I scoured 'The Prince' and stumbled upon his maxim that 'when princes have thought more of ease than of arms they have lost their states.' A few days later, Katie sneaked outside again and tried to hide in the backyard. This time, I led her straight up to her room. 我遍寻《君主论》,被这样一句箴言震住了:“君主沉醉于安逸比对关心军事想得更多便亡国。”几天过后,凯蒂又溜出去了,想躲在后院里。这次我直接把她带到了她的房间。

'You know you're not supposed to leave the house without asking,' I said sternly. She nodded in acknowledgment. 'Then you're getting a half-hour timeout in your room,' I announced. 'And from now on, whenever you choose to break this rule, that is what you will get. Every. Single. Time.' Then I slowly closed the door and walked away. 我严厉地说:“你知道你是不应该擅自跑到外面去的。”她点头承认。我宣布:“那么你在自己房间呆半个小时。从现在开始,只要你选择打破这条规定,你得到的就是这个。每一次都不例外。”然后我轻轻关上房门走开了。

That might seem extreme, especially if you are not familiar with the unique challenges of disciplining a special-needs child. But when it comes to parenting and politics, context is everything. And if that kind of pragmatic and tough-minded Machiavellian strategy was what it was going to take to keep my sweet, spirited, stubborn young daughter safe and sound then, in my mind, it was in her best interest. 你也许会觉得这有些过激了,特别是如果你不熟悉约束一位特需儿童面临的那些独特挑战的话。但在育儿和政治方面,前因后果决定一切。如果说这种讲求实际、铁石心肠的马基雅维利策略能让我亲爱的、活泼的、固执的小女儿安然无恙的话,那么在我看来,这对她来说就是最好的。

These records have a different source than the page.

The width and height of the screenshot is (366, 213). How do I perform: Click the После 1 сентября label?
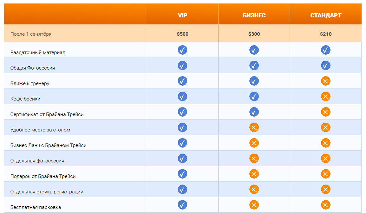31,34
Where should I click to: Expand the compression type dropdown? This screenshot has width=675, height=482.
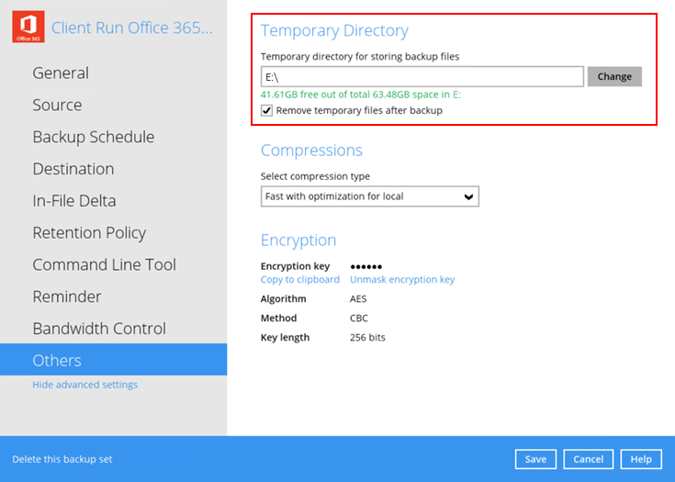369,196
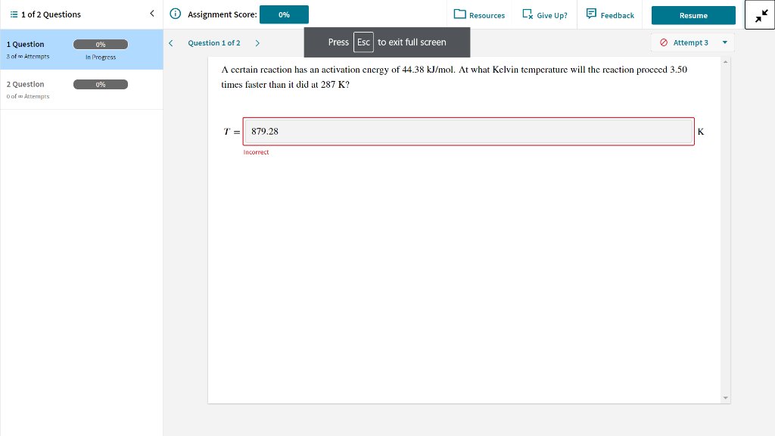Click the info icon beside Assignment Score

[174, 14]
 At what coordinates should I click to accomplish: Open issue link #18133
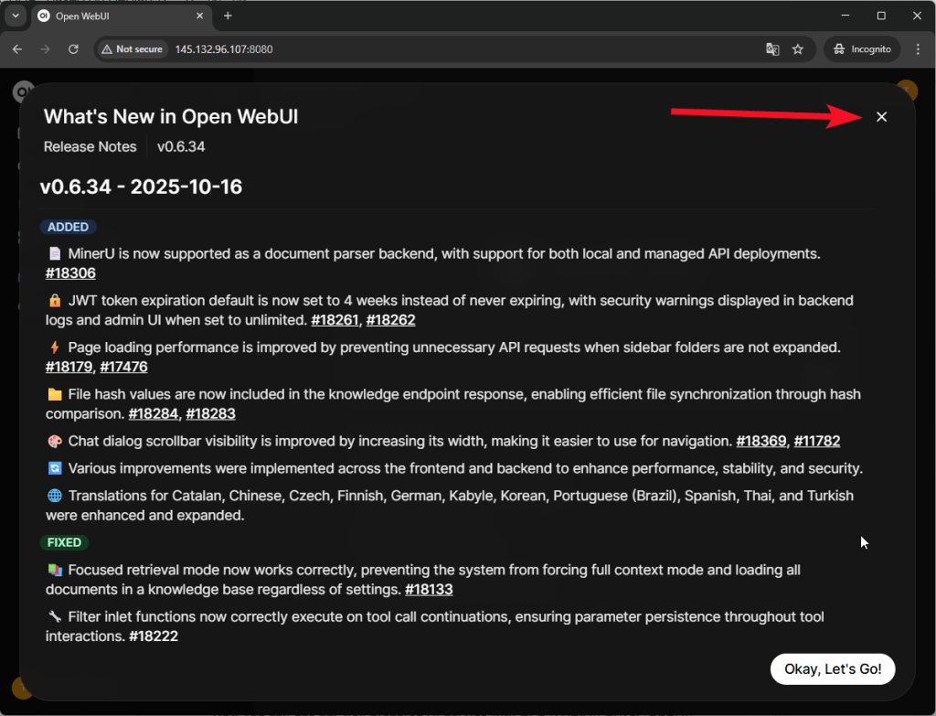click(x=429, y=590)
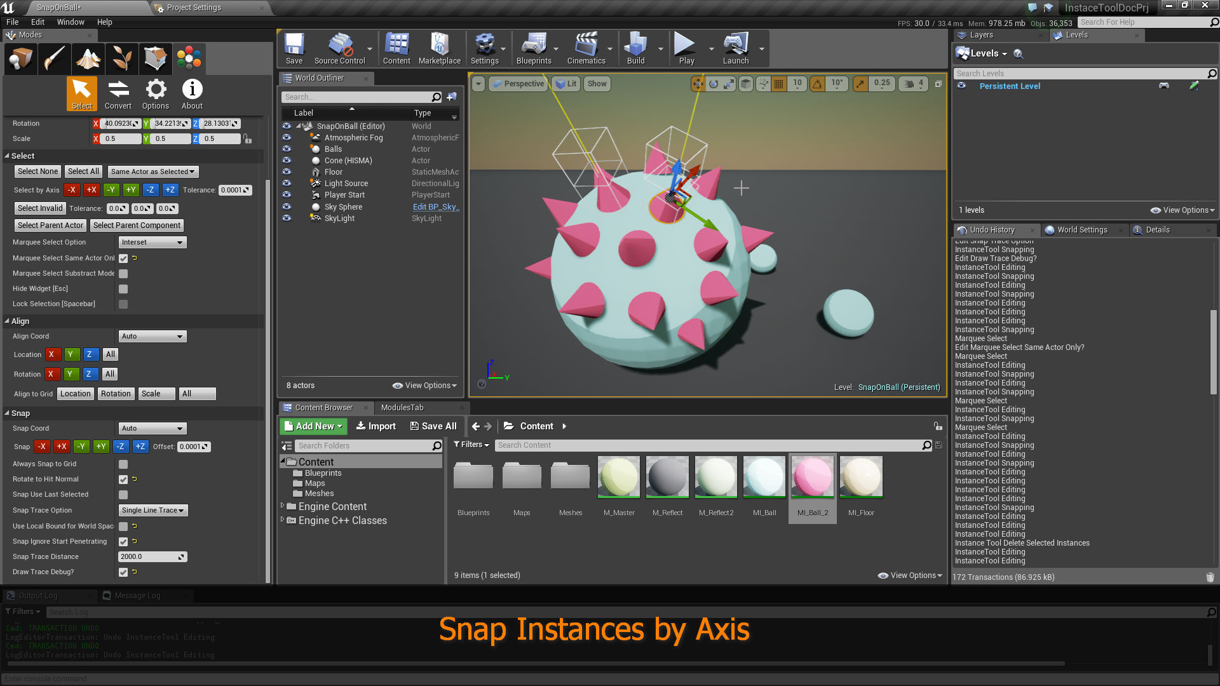
Task: Expand the Marquee Select Option dropdown
Action: pyautogui.click(x=152, y=242)
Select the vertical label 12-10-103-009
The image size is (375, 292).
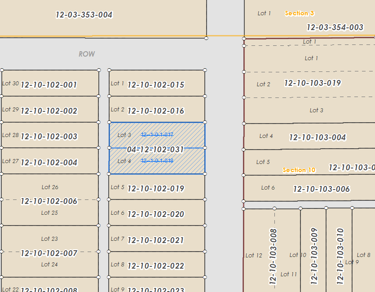click(315, 255)
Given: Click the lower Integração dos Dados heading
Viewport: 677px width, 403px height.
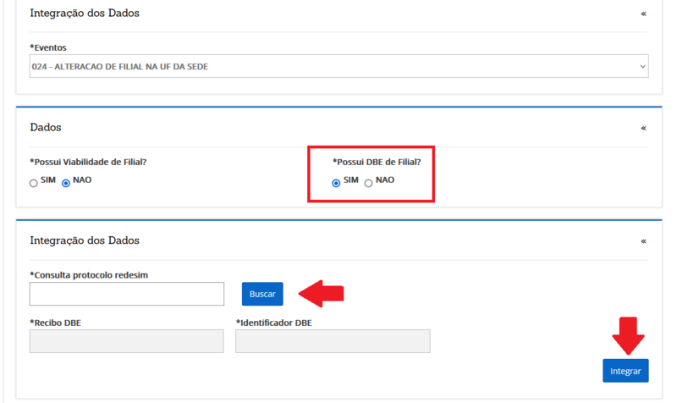Looking at the screenshot, I should coord(85,240).
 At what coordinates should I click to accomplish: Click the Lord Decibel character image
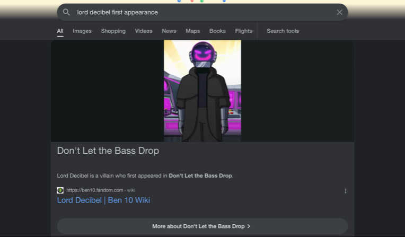pos(203,91)
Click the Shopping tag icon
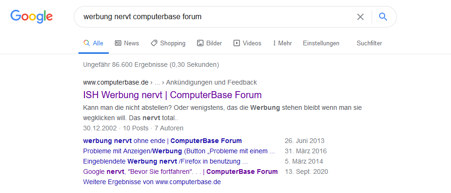 (154, 43)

When I walked into her room a half-hour later, she was sitting on her bed flipping through a picture book. When she looked up, she sheepishly smiled. 半小时后我走进她的房间,她正坐在床上翻一本画册。抬起头看着我的时候,她不好意思地笑了。

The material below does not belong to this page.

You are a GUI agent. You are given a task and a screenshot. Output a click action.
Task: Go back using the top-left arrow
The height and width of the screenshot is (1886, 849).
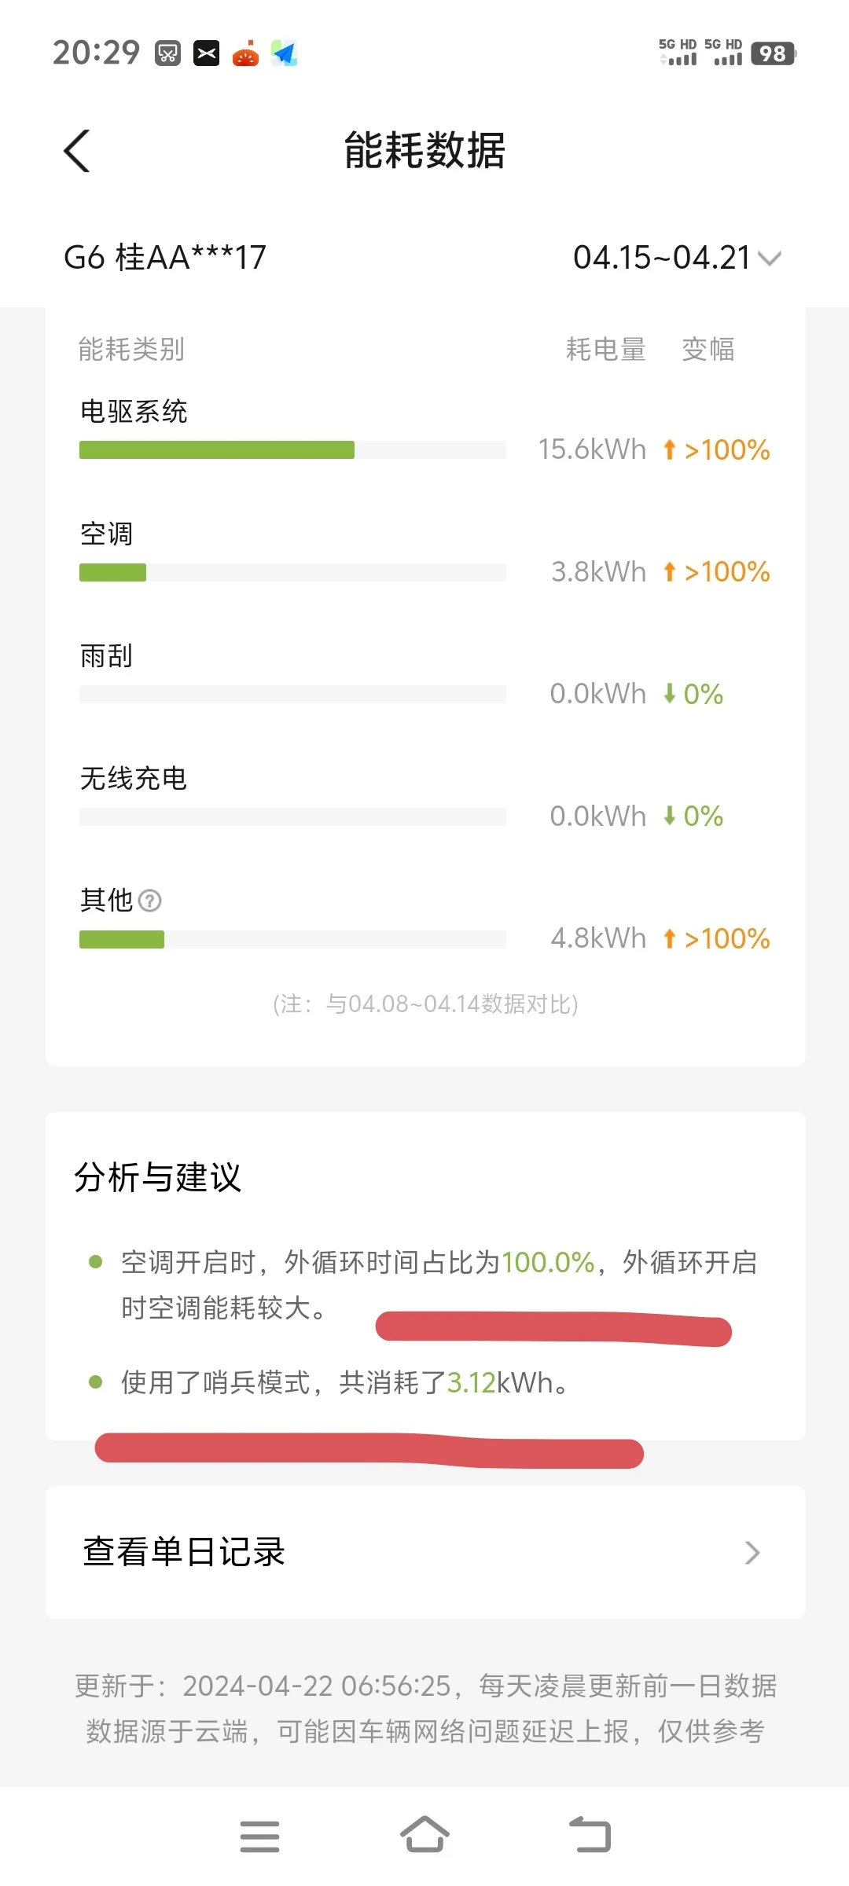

'You ready to come out now and behave?' I asked. 我问:“你现在做好出来的准备了?做好听话的准备了?”

'Yeah!' she giggled and clapped. 她咯咯地笑,拍起手来:“是的!”

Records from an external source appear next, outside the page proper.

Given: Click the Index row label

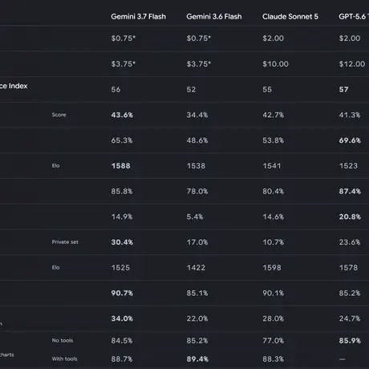Looking at the screenshot, I should tap(14, 86).
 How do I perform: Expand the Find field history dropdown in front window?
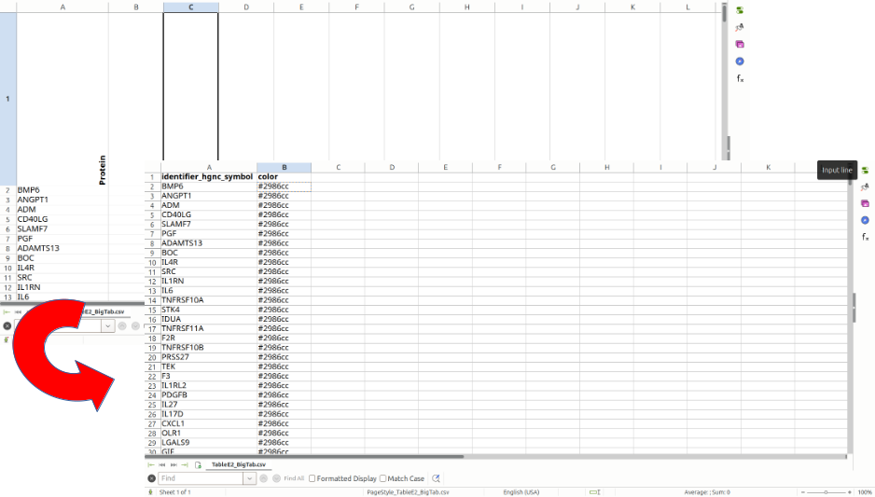[249, 478]
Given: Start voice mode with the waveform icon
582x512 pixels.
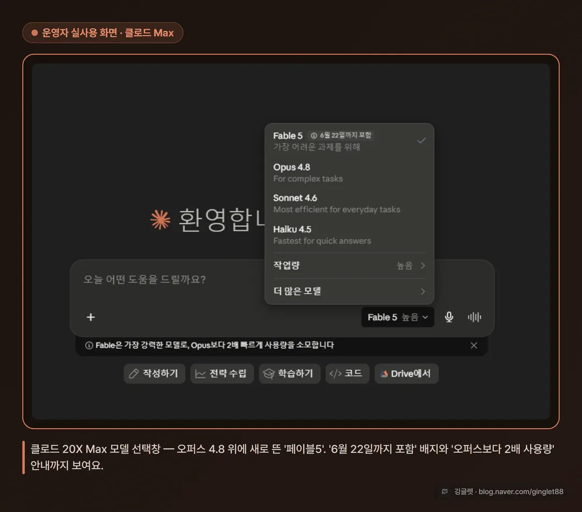Looking at the screenshot, I should pyautogui.click(x=474, y=317).
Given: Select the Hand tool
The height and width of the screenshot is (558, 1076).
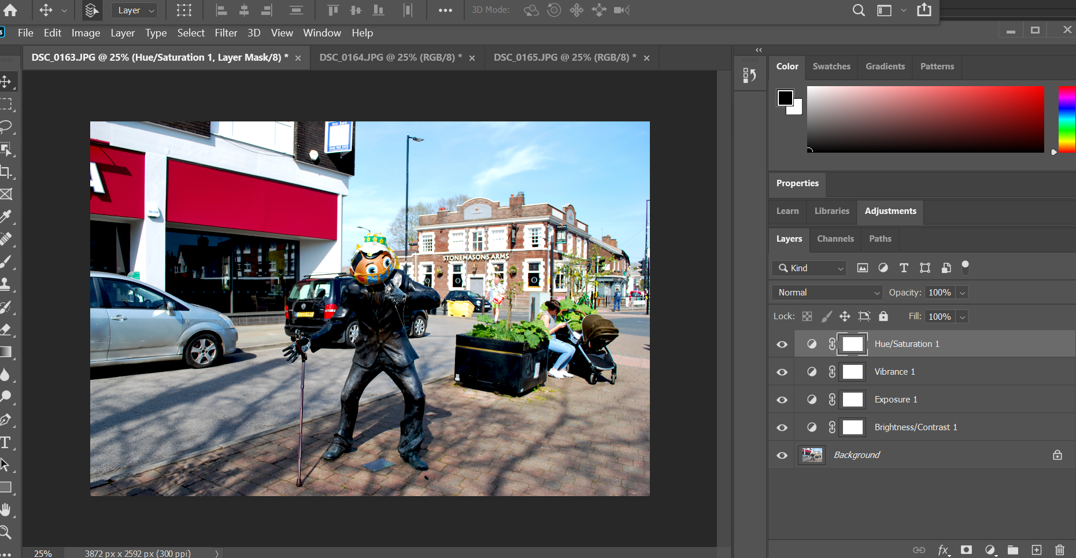Looking at the screenshot, I should (x=6, y=510).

'In the actions of all men, and especially of princes…one judges by the result.' “对于一切人的行动,特别是君主的行动……人们就注意其结果。”

As peace and predictability began to prevail at home, I turned to Machiavelli's most infamous advice. Though often mistakenly recalled as 'the ends justify the means,' what he really says is subtler: that others will ultimately judge actions by results. 随着和平稳定开始在家中占据上风,我用上了马基雅维利最为臭名昭著的这句箴言。虽然常常被人错误地记成是“目的正当证明手段正确”,他真正的意思要更加微妙:归根结底,其他人会根据结果来判断你的行为。

Either way, the maxim came in handy one night when my husband got into bed, pulled close to me and said, 'You know, I'd really like to have another kid.' To which I replied, 'That's nice, honey, but what you're going to have instead is a vasectomy.' 不管它是哪一种意思,有一天晚上这条箴言就发挥了作用。当时我丈夫钻进被窝里贴近我说:“你知道我真的想再要一个孩子。”我回答说:“好啊亲爱的,但你可以要的不是孩子而是结扎手术。”

With our four boisterous young kids finally coming under control, adding another to the mix─an obvious threat to my hard-won dominion─was a result that I could not accept. My husband resisted this edict at first, but when I told him that until he accepted it he shouldn't expect any affection in bed, he quickly agreed to an appointment with a doctor. 在四个调皮捣蛋的孩子终于被管得服服帖帖之后,在他们当中又加一个进来,对我辛辛苦苦取得的统治地位无疑是一种威胁,我可不能接受。丈夫起初不肯听我命令,但当我跟他说不听命令就别指望在床上跟我亲热之后,他很快便同意预约医生。

There is nothing scheming or manipulative about following the path set down by Machiavelli. It is all about maintaining power and laying down the law with a firm hand. The great Florentine would be proud of his new disciple. 走马基雅维利指出的道路并不涉及欺骗或操纵,只涉及维护权力、铁腕颁布法令。我这名新信徒应该能让这位了不起的佛罗伦萨人感到骄傲的。